Zimbabwe's Constitution was built through the voices of its people. It must not be reshaped to some political interests.

  • Term limits matter.
  • Accountability matters.
  • Our votes matter.
Across the country and beyond citizens are speaking out despite fear, despite intimidation.

Because this is bigger than politics This is about justice.

This is about protecting the principle of one person one vote

On this day we will deliver a petition that carries one clear message
  • -No to dictatorship
  • -No to constitutional abuse
  1. -Yes to democracy
  2. -Yes to the will of the people

This is a call to every Zimbabwean. Stand up.

Speak out. Be counted

The future of Zimbabwe cannot be decided in silence

 

 

 

APPENDIX: EVIDENCE IN SUPPORT OF THE ZHRO PETITION

The Injustice of CAB3 and the Constitutional Crisis in Zimbabwe

1. What is CAB3? Background and Key Facts

The Constitution of Zimbabwe Amendment (No. 3) Bill, 2026 — formally designated House Bill 1 of 2026 and known colloquially as CAB3 — was gazetted on 16 February 2026 by the Speaker of Parliament following Cabinet approval under the chairmanship of President Emmerson Mnangagwa himself. It represents the most sweeping proposed changes to the 2013 Constitution since that constitution was adopted following years of multi-party negotiation and a public referendum.

The Bill is closely linked to the ZANU–PF party’s “2030 Agenda”, adopted at their 2024 annual conference in Bulawayo. President Mnangagwa’s second and constitutionally final term of office is due to expire in 2028. He will be 86 years old at that point. Despite publicly denying ambitions to remain in office beyond that term, his government has now tabled legislation that would extend his tenure by two years to 2030 and fundamentally alter the constitutional architecture of Zimbabwe.

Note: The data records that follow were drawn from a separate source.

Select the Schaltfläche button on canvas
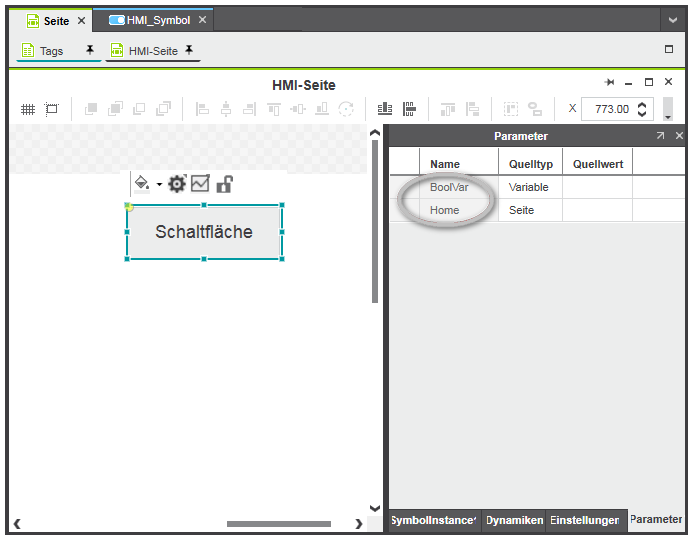This screenshot has height=540, width=693. click(x=204, y=232)
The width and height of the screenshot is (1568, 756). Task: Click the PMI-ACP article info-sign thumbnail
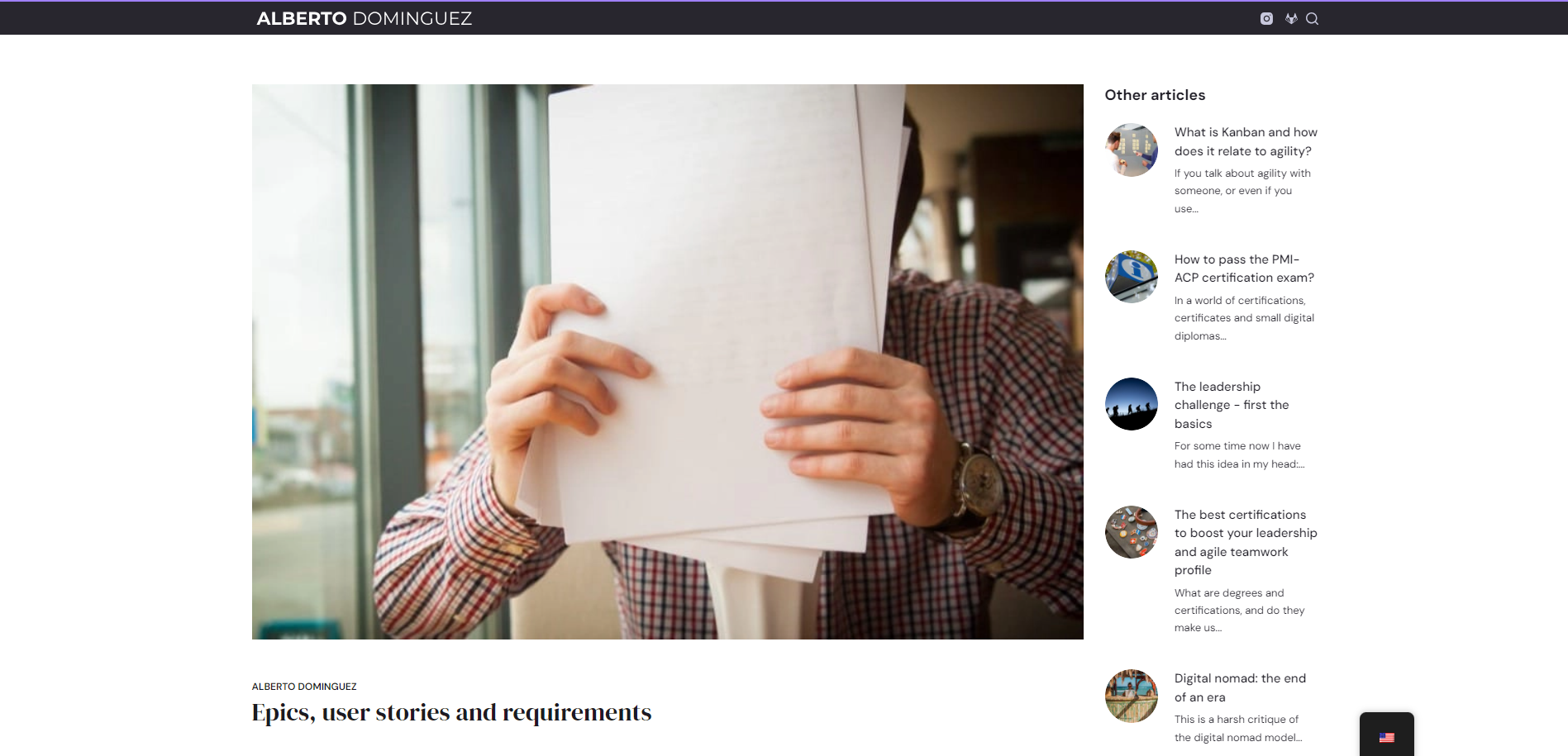tap(1131, 277)
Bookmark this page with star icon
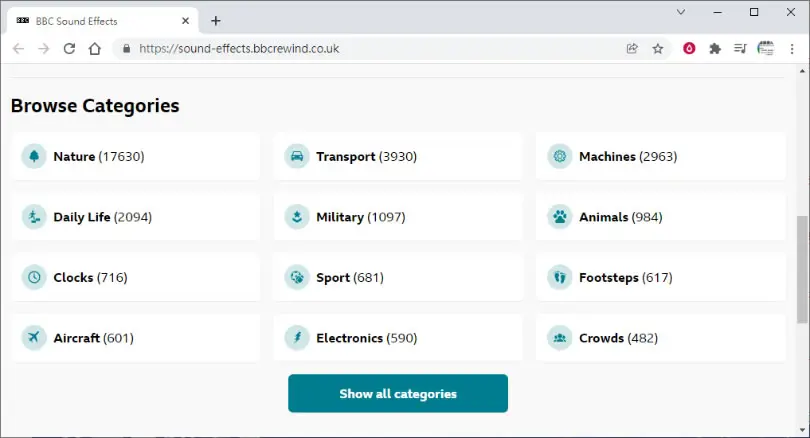 (x=658, y=49)
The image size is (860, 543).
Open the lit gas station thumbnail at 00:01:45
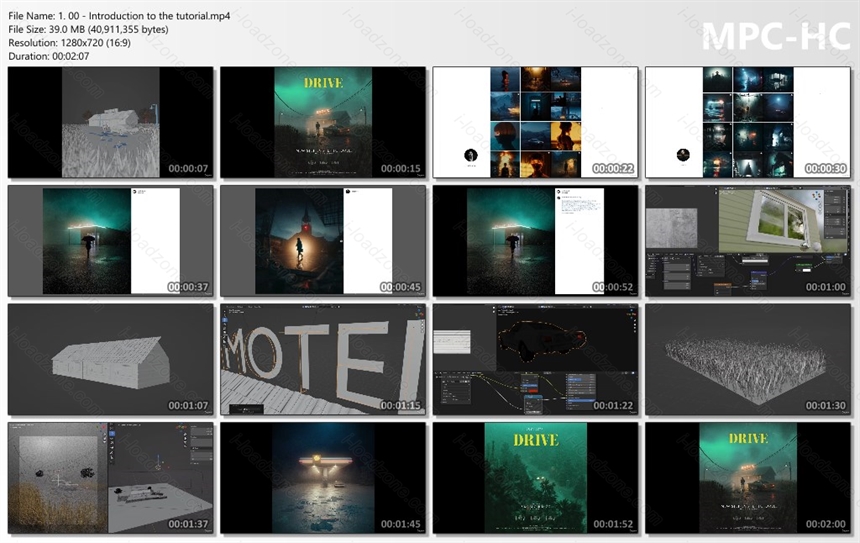tap(323, 478)
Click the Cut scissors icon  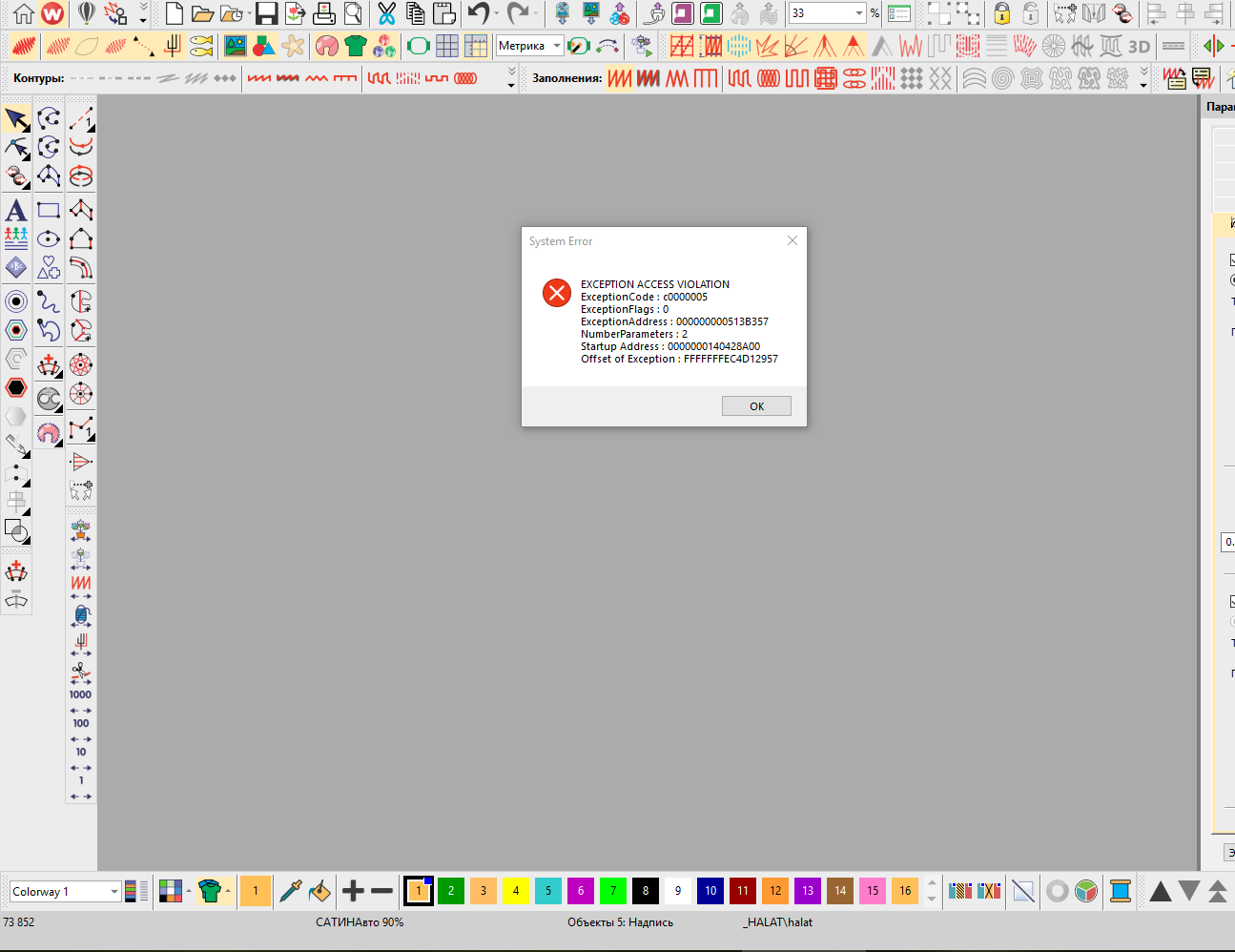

2. The Principal Provisions of CAB3 and Their Democratic Consequences

Abolition of the Direct Presidential Election

Perhaps the most consequential single clause of CAB3 eliminates the direct popular election of the President of Zimbabwe, replacing it with election by a joint sitting of Parliament. In practical terms, this means the ordinary citizen would no longer vote directly for their head of state. Given that ZANU–PF holds a parliamentary supermajority — secured following a series of controversial opposition recalls — this change entrenches the ruling party’s grip on executive power without any requirement to win the support of ordinary voters. The Zimbabwe Human Rights Commission (ZHRC) itself warned that removing the electorate from the direct presidential vote risks diminishing popular sovereignty and weakening public trust in institutions.

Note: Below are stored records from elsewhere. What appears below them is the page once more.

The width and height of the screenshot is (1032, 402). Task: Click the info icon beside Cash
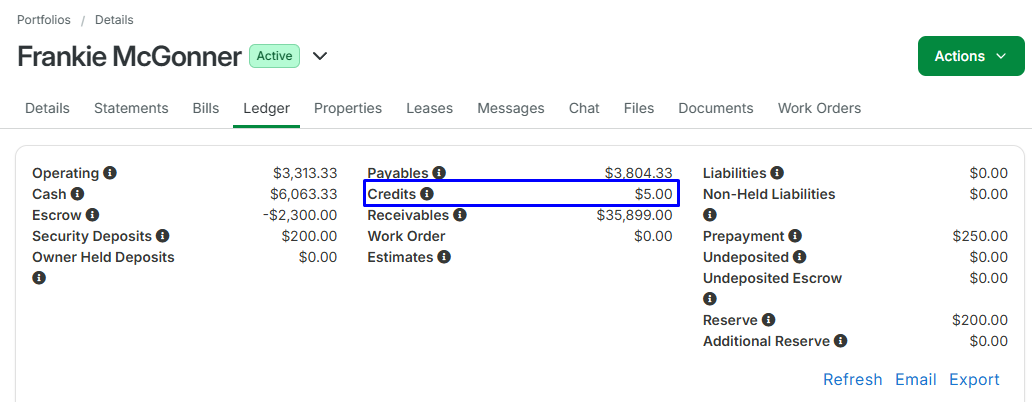[78, 194]
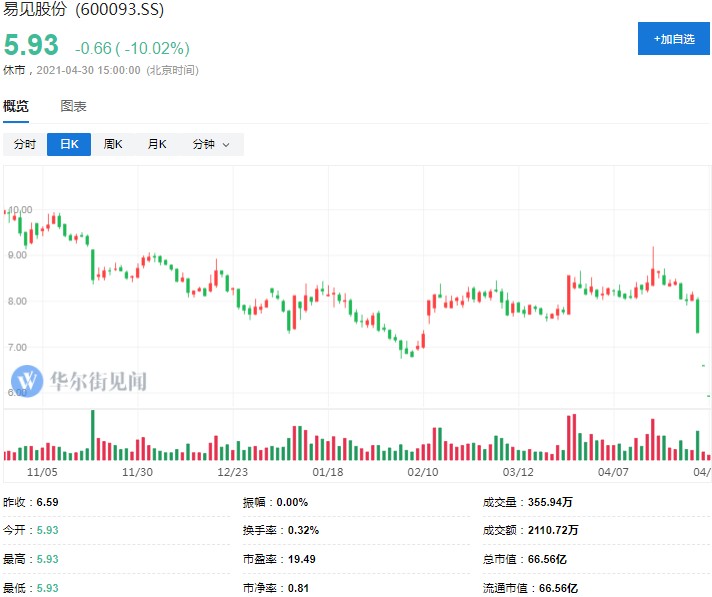Switch to 周K weekly candlestick view
Screen dimensions: 712x597
click(113, 144)
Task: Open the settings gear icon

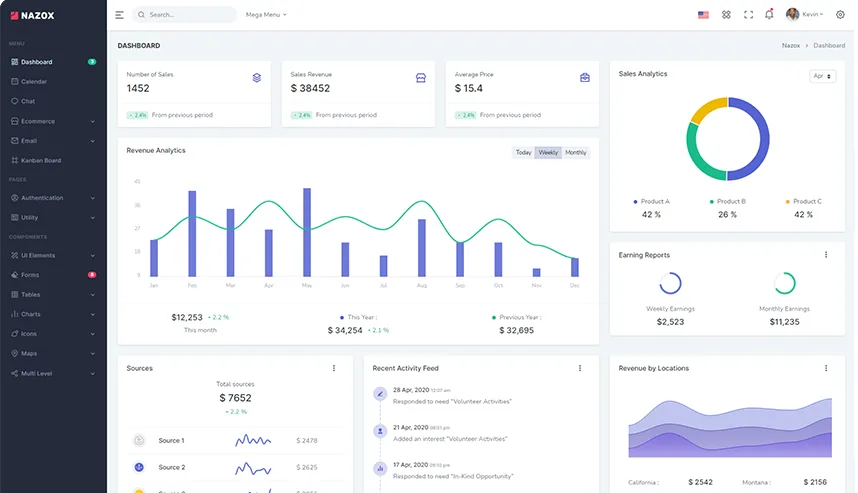Action: click(840, 15)
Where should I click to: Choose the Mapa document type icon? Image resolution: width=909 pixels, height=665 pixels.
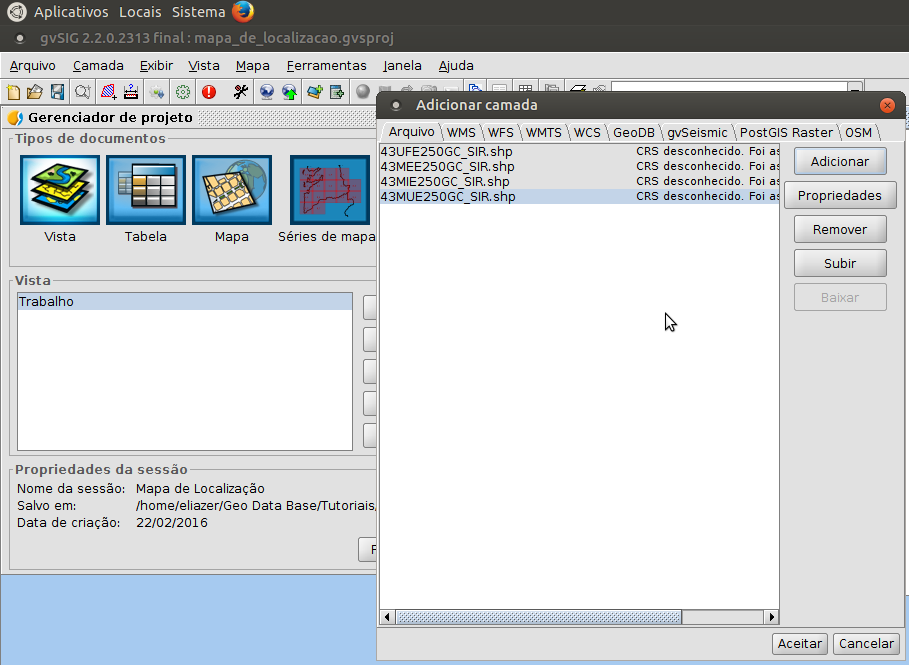(231, 190)
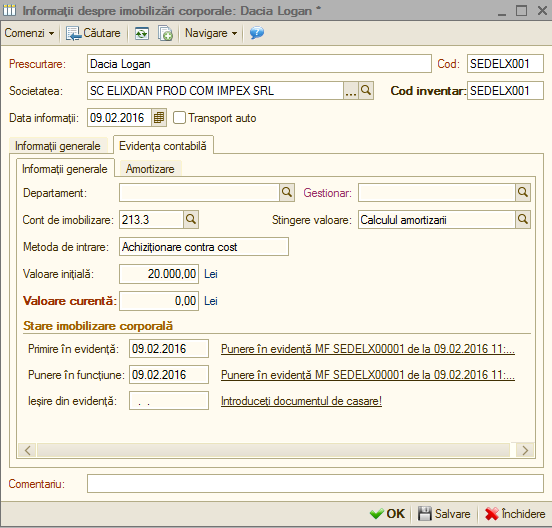This screenshot has width=552, height=528.
Task: Click search icon for Stingere valoare
Action: point(523,220)
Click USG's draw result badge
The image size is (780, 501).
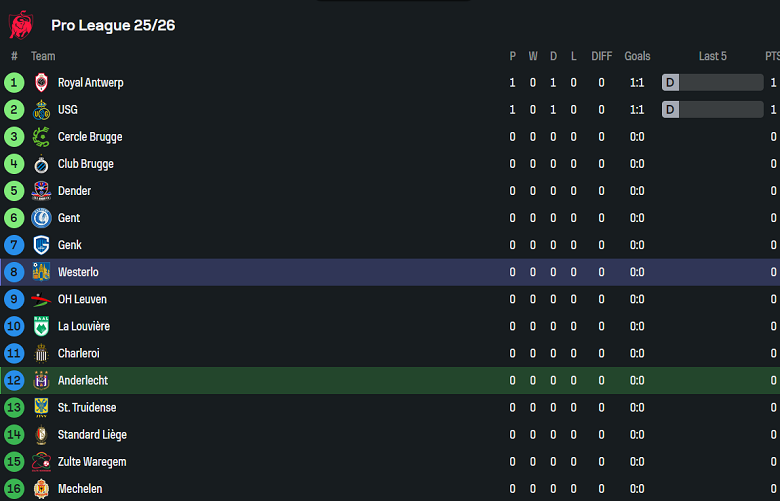(671, 110)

Extension of Presidential and Parliamentary Terms

CAB3 proposes extending presidential, parliamentary and local authority terms from five to seven years. The effect on President Mnangagwa personally is to prolong his existing second term by two additional years, postponing any election from 2028 to 2030. Under the country’s own constitution as it currently stands, term limits are an entrenched provision. Senior constitutional lawyers, including Douglas Coltart — who himself participated in drafting Zimbabwe’s 2013 Constitution — have argued that any amendment affecting the term of the incumbent president requires approval through a national referendum under Sections 328(7), (8) and (9) of the Constitution. The government has resisted this interpretation. Critics have described the government’s approach as an attempt to manipulate constitutional provisions in order to circumvent the will of the people.

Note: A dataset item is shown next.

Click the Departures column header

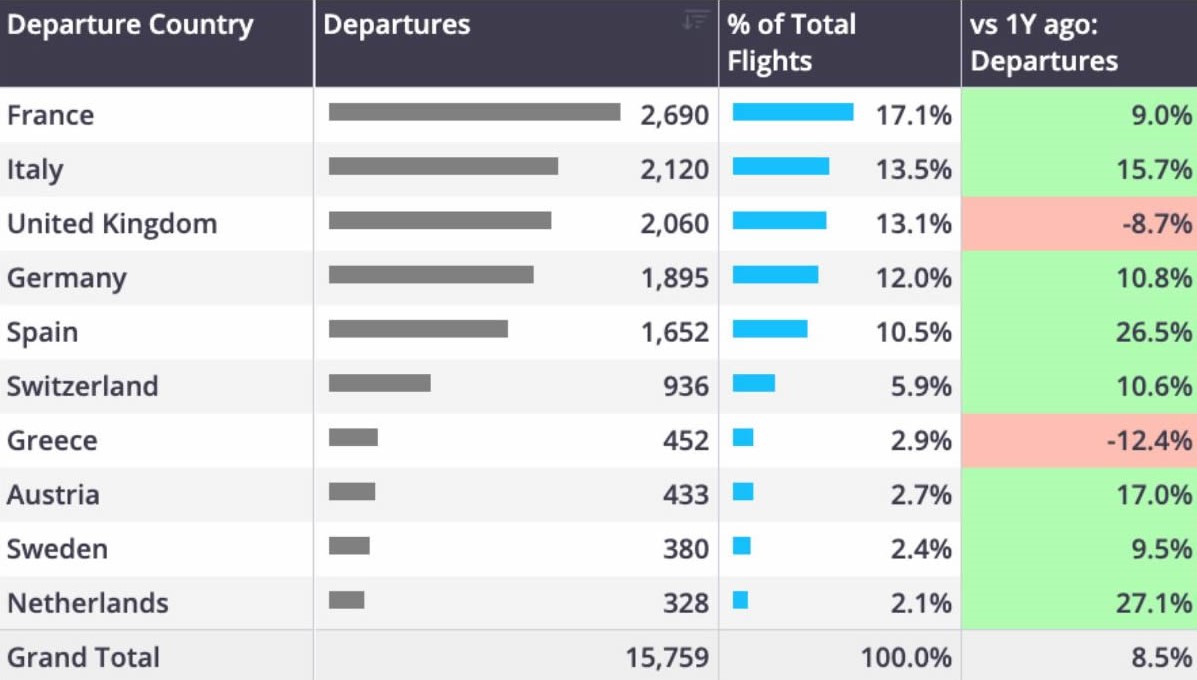516,43

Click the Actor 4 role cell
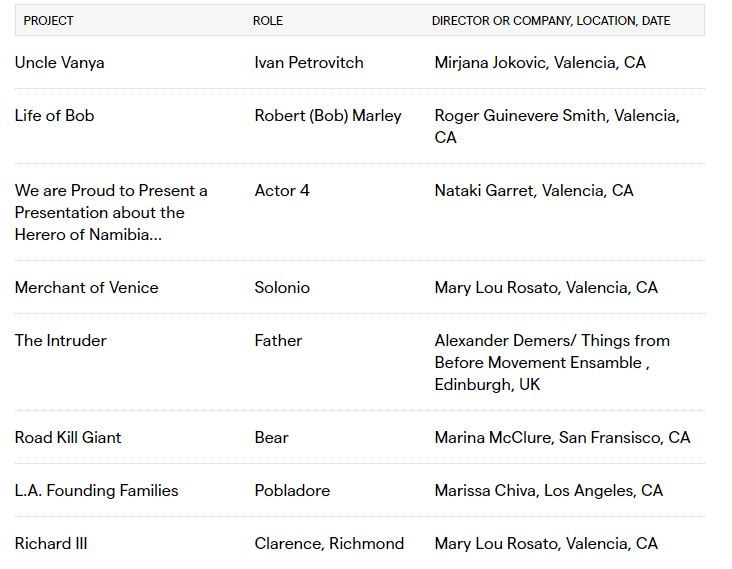[282, 190]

Dismantling of Independent Oversight Bodies

CAB3 proposes the abolition of two independent constitutional commissions: the Zimbabwe Gender Commission and the National Peace and Reconciliation Commission, transferring their functions to the Zimbabwe Human Rights Commission. It also transfers authority over the voters’ roll from the Zimbabwe Electoral Commission (ZEC) — established precisely to provide impartial electoral oversight — to the Registrar-General, an office under direct executive control. Opposition leaders and civil society groups have warned that this shift could enable manipulation of voter registration in future elections. The Bill additionally enlarges the Senate and grants the President power to appoint ten additional senators on the basis of professional skills, expanding executive influence in the upper chamber.

3. A Flawed and Coercive Consultation Process

Section 328(3) of the Constitution triggered a mandatory 90-day public consultation period when the Bill was gazetted. Public hearings were held between 30 March and 4 April 2026 — just four working days to cover an entire nation of over 15 million people. Harare, a city of three million inhabitants, was allocated only three hearing venues; Bulawayo, Zimbabwe’s second largest city with over 700,000 residents, was given just two. Legal experts and civic organisations condemned the process as fundamentally inadequate.

The hearings themselves were marred by serious and well-documented abuses. The Alliance for Community Based Organisations (ACBOs) compiled a report drawing on observations from 51 hearing venues across Zimbabwe. Its findings concluded that while attendance was high in many areas, high turnout did not guarantee meaningful participation. Participants were reportedly denied access to venues, prevented from speaking, or discouraged from expressing dissenting views. The Zimbabwe Human Rights Commission — Zimbabwe’s own constitutional human rights watchdog, which deployed monitoring teams across all provinces — documented a pattern of rights violations at multiple venues, including the use of men armed with whips to vet participants in Mashonaland West. The Commission found that people with views differing from the proposed amendments were threatened and silenced.

At the Nketa Hall in Bulawayo, a woman who opposed the Bill was chased from the venue and assaulted outside with stones while police reportedly stood by. A journalist and a lawyer were assaulted during proceedings. Students in Bindura and young people in Bulawayo and elsewhere were reported to have been abducted. Major civil society groups — the Defend the Constitution Platform, the Constitution Defenders Forum, the National Constitutional Assembly and the Amalgamated Rural Teachers Union of Zimbabwe — formally withdrew from the process, describing the hearings as a theatre of coercion that had entirely departed from the spirit and letter of the Constitution. The ARTUZ stated the hearings had degenerated into ruling party rallies, with participants bused in to manufacture the appearance of consent.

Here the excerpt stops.